[Start Provided passage]

Обсуждение: stats test on Windows is now failing repeatably?
I just looked over the buildfarm results and was struck by the
observation that the stats regression test, which lately had been
failing once-in-a-while on Windows and never anywhere else, has a
batting average of 0-for-10-or-so over the past 24 hours on the Windows
buildfarm machines. I still have no idea what the real problem is there
--- but since it suddenly seems to have gotten very repeatable, I trust
someone with a Windows box and a debugger will get after it before the
source code drifts again.
[ urk ... must ... resist ... temptation ... failing ... AUTOVACUUM? ]
regards, tom lane
Tom Lane wrote: > I just looked over the buildfarm results and was struck by the > observation that the stats regression test, which lately had been > failing once-in-a-while on Windows and never anywhere else, has a > batting average of 0-for-10-or-so over the past 24 hours on the Windows > buildfarm machines. I still have no idea what the real problem is there > --- but since it suddenly seems to have gotten very repeatable, I trust > someone with a Windows box and a debugger will get after it before the > source code drifts again. maybe it's worth pointing out that leveret(fedora core5/x86_64/icc) manages to trigger that too on occassion - so maybe it is not a "windows only" bug: http://www.pgbuildfarm.org/cgi-bin/show_log.pl?nm=leveret&dt=2006-08-17%2008:30:01 http://www.pgbuildfarm.org/cgi-bin/show_log.pl?nm=leveret&dt=2006-08-10%2000:30:02 Stefan
Tom Lane <tgl@sss.pgh.pa.us> wrote:
> I just looked over the buildfarm results and was struck by the
> observation that the stats regression test, which lately had been
> failing once-in-a-while on Windows and never anywhere else, has a
> batting average of 0-for-10-or-so over the past 24 hours on the Windows
> buildfarm machines.

[End Provided passage]
[Start Provided material]

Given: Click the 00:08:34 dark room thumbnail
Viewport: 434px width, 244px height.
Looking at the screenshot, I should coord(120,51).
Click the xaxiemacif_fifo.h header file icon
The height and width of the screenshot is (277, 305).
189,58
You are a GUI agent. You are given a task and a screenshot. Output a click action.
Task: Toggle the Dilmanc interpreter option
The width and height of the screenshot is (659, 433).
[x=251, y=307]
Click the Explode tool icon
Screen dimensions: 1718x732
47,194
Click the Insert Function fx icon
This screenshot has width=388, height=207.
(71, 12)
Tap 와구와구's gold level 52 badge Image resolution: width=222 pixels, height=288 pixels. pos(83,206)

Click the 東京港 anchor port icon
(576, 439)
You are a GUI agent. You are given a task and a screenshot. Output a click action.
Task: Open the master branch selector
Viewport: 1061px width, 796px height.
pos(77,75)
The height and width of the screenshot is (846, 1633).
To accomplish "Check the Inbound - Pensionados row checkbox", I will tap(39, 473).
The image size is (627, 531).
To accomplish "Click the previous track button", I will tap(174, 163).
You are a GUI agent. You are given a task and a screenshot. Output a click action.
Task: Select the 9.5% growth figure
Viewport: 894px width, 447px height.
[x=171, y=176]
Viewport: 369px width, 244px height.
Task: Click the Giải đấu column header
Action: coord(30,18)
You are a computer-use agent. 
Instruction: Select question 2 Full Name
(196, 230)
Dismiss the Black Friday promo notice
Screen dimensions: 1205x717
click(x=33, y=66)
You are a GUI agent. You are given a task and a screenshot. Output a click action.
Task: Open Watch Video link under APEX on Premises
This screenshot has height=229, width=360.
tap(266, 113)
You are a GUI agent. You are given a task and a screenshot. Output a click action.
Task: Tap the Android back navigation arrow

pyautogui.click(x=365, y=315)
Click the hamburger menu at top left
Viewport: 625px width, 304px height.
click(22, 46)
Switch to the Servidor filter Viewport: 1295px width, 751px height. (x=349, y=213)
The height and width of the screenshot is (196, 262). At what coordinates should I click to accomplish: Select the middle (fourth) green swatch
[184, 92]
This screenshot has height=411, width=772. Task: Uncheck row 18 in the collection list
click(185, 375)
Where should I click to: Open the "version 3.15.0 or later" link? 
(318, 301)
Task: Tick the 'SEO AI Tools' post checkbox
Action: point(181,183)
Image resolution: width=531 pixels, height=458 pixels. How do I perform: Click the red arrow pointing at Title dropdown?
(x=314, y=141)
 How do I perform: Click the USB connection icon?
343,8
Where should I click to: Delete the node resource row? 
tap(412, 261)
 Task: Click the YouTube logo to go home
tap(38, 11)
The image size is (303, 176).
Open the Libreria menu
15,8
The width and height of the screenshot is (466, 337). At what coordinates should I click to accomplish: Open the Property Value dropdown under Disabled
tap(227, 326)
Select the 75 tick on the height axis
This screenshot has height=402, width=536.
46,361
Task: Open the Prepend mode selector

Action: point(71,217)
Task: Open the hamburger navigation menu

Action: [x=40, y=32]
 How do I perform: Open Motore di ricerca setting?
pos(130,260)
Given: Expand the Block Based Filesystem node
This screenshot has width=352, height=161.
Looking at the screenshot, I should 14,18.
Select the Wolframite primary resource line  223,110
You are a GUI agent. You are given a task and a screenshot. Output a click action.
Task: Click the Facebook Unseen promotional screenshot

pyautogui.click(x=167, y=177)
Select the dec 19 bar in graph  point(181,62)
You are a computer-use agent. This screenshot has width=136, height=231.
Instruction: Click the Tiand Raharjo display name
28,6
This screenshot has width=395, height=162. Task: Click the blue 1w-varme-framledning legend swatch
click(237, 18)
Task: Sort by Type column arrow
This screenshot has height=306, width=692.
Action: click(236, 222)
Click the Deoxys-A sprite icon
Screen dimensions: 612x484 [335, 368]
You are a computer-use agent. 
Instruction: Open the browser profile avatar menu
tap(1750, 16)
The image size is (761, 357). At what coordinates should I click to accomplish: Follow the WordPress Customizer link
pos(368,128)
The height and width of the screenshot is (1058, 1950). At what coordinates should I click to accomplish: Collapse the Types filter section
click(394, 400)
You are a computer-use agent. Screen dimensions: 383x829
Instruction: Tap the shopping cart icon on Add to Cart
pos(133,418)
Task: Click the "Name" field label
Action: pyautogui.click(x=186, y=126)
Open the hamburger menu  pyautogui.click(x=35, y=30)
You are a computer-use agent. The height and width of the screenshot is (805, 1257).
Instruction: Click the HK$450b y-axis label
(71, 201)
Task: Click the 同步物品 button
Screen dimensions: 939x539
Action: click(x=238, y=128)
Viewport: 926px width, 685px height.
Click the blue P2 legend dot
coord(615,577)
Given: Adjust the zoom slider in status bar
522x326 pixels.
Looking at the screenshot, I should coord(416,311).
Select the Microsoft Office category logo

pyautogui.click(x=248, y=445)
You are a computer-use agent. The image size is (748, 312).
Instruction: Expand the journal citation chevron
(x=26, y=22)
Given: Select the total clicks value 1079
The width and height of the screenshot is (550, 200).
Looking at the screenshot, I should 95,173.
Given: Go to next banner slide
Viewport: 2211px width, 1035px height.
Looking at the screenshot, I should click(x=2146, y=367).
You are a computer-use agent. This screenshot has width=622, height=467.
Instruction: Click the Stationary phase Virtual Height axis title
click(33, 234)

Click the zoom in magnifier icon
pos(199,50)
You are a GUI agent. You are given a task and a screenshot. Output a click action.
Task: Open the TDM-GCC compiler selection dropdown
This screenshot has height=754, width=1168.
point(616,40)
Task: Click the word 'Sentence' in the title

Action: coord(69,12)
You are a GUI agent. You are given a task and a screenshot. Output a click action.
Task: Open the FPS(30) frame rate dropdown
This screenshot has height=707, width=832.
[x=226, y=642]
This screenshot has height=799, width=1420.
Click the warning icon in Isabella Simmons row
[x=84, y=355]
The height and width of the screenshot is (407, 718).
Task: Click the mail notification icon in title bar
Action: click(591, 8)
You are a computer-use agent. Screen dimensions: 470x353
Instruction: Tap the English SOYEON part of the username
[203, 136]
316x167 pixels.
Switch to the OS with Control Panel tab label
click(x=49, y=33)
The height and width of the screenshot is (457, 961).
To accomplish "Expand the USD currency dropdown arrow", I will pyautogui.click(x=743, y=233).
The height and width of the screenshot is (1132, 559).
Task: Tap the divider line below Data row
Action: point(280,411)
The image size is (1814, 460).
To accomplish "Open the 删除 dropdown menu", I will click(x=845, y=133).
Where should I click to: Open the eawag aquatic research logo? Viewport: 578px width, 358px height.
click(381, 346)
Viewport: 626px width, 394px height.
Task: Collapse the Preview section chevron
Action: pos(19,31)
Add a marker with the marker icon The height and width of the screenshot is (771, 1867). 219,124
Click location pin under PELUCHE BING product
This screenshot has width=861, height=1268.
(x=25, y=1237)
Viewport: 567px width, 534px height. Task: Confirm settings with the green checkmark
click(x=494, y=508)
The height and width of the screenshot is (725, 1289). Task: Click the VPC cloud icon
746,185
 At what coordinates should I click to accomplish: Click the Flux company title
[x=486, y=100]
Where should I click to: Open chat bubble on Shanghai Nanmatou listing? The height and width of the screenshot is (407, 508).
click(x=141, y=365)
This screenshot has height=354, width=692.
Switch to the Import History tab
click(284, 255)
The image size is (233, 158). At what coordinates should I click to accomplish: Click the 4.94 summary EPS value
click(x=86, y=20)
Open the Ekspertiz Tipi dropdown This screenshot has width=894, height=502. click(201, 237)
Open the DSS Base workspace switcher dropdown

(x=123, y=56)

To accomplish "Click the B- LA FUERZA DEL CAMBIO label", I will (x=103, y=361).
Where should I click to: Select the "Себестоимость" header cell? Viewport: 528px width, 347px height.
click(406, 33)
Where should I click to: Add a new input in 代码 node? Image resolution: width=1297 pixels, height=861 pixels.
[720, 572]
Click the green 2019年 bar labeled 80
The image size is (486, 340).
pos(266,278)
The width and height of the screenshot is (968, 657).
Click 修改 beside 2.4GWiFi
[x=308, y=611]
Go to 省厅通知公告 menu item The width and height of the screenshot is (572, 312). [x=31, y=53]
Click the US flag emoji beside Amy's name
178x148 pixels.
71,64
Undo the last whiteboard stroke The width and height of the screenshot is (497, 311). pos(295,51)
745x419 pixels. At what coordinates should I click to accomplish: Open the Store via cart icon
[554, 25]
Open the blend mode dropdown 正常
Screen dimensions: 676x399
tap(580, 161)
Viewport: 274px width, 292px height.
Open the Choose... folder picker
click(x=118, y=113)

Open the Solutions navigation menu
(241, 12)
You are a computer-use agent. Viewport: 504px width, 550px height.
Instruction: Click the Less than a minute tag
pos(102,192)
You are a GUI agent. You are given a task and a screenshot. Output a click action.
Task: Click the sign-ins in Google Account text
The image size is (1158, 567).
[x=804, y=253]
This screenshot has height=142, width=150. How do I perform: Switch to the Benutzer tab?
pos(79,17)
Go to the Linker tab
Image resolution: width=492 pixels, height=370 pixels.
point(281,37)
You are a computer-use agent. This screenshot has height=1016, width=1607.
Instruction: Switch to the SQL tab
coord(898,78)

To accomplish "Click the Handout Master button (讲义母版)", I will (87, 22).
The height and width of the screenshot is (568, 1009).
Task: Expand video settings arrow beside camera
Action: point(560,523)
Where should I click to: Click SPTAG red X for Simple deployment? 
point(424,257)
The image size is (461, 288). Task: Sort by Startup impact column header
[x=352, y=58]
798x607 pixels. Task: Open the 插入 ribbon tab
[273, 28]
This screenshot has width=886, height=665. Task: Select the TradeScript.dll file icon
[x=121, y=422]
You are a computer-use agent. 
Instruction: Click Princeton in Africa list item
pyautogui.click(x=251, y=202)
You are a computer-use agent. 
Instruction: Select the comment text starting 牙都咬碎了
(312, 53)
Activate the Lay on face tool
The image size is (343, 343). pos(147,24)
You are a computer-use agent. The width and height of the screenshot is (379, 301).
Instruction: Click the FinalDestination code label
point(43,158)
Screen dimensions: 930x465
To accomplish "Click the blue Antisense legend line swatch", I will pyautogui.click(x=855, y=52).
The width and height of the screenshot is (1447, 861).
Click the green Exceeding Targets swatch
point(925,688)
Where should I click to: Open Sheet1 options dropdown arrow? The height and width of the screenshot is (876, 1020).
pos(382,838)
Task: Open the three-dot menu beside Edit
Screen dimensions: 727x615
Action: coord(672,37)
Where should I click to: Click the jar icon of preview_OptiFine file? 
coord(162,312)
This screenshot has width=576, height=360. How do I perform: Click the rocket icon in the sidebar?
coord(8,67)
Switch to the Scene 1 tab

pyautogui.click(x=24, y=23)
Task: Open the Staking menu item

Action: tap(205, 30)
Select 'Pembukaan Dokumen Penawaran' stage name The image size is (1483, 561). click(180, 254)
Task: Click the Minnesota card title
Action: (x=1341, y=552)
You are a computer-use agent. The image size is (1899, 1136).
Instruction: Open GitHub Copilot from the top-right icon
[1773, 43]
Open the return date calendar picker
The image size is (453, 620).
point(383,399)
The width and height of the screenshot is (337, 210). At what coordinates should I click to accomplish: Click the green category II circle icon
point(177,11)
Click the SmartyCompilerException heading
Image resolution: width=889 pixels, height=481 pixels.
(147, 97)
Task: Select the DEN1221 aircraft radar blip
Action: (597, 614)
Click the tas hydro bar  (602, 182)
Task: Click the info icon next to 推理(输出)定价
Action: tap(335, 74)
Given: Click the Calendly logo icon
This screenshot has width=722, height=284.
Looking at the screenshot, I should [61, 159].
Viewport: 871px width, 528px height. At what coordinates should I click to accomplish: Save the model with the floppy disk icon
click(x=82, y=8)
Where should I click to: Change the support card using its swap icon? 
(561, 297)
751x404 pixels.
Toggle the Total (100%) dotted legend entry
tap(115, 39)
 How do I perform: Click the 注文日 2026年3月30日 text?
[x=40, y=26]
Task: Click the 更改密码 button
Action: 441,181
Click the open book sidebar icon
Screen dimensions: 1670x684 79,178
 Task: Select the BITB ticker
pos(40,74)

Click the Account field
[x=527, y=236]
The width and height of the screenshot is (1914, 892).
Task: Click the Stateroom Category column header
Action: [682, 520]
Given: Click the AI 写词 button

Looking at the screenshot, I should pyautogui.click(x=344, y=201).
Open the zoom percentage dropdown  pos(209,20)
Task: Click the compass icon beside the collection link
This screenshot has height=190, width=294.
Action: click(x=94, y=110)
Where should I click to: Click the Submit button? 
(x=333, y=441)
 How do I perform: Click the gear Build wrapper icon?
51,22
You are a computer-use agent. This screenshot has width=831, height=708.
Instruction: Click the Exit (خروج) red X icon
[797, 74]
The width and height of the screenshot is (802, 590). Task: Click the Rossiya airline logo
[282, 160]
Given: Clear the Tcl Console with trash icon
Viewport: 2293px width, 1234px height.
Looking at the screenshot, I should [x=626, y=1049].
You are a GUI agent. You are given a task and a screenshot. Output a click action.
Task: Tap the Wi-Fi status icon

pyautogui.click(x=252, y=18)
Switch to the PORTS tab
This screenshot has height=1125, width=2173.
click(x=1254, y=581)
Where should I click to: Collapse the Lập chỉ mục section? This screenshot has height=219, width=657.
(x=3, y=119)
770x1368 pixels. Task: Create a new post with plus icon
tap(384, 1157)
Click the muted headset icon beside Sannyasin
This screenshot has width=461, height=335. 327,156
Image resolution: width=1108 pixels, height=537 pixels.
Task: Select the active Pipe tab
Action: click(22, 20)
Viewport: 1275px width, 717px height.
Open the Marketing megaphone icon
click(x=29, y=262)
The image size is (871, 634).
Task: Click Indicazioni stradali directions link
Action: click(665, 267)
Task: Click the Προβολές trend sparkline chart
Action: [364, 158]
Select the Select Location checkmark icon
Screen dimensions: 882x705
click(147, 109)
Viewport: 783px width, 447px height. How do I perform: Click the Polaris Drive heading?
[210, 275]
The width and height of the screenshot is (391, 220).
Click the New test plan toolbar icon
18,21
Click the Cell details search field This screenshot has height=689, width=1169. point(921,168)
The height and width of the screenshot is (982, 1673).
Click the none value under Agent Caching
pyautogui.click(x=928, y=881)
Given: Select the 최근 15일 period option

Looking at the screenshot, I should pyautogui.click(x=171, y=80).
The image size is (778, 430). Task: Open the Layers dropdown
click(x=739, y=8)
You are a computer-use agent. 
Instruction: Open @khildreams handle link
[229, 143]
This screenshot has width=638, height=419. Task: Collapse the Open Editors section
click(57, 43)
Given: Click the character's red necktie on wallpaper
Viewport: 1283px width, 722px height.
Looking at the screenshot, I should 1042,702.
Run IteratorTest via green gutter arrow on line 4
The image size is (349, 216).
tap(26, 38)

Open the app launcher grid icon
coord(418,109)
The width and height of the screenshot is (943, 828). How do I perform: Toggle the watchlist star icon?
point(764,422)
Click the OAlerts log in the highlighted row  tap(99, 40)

[End Provided material]

Reproduce, word for word and in full, the thread about the stats regression test failing on Windows. The data above is not required for this exercise.

Обсуждение: stats test on Windows is now failing repeatably?
I just looked over the buildfarm results and was struck by the
observation that the stats regression test, which lately had been
failing once-in-a-while on Windows and never anywhere else, has a
batting average of 0-for-10-or-so over the past 24 hours on the Windows
buildfarm machines. I still have no idea what the real problem is there
--- but since it suddenly seems to have gotten very repeatable, I trust
someone with a Windows box and a debugger will get after it before the
source code drifts again.
[ urk ... must ... resist ... temptation ... failing ... AUTOVACUUM? ]
regards, tom lane
Tom Lane wrote: > I just looked over the buildfarm results and was struck by the > observation that the stats regression test, which lately had been > failing once-in-a-while on Windows and never anywhere else, has a > batting average of 0-for-10-or-so over the past 24 hours on the Windows > buildfarm machines. I still have no idea what the real problem is there > --- but since it suddenly seems to have gotten very repeatable, I trust > someone with a Windows box and a debugger will get after it before the > source code drifts again. maybe it's worth pointing out that leveret(fedora core5/x86_64/icc) manages to trigger that too on occassion - so maybe it is not a "windows only" bug: http://www.pgbuildfarm.org/cgi-bin/show_log.pl?nm=leveret&dt=2006-08-17%2008:30:01 http://www.pgbuildfarm.org/cgi-bin/show_log.pl?nm=leveret&dt=2006-08-10%2000:30:02 Stefan
Tom Lane <tgl@sss.pgh.pa.us> wrote:
> I just looked over the buildfarm results and was struck by the
> observation that the stats regression test, which lately had been
> failing once-in-a-while on Windows and never anywhere else, has a
> batting average of 0-for-10-or-so over the past 24 hours on the Windows
> buildfarm machines.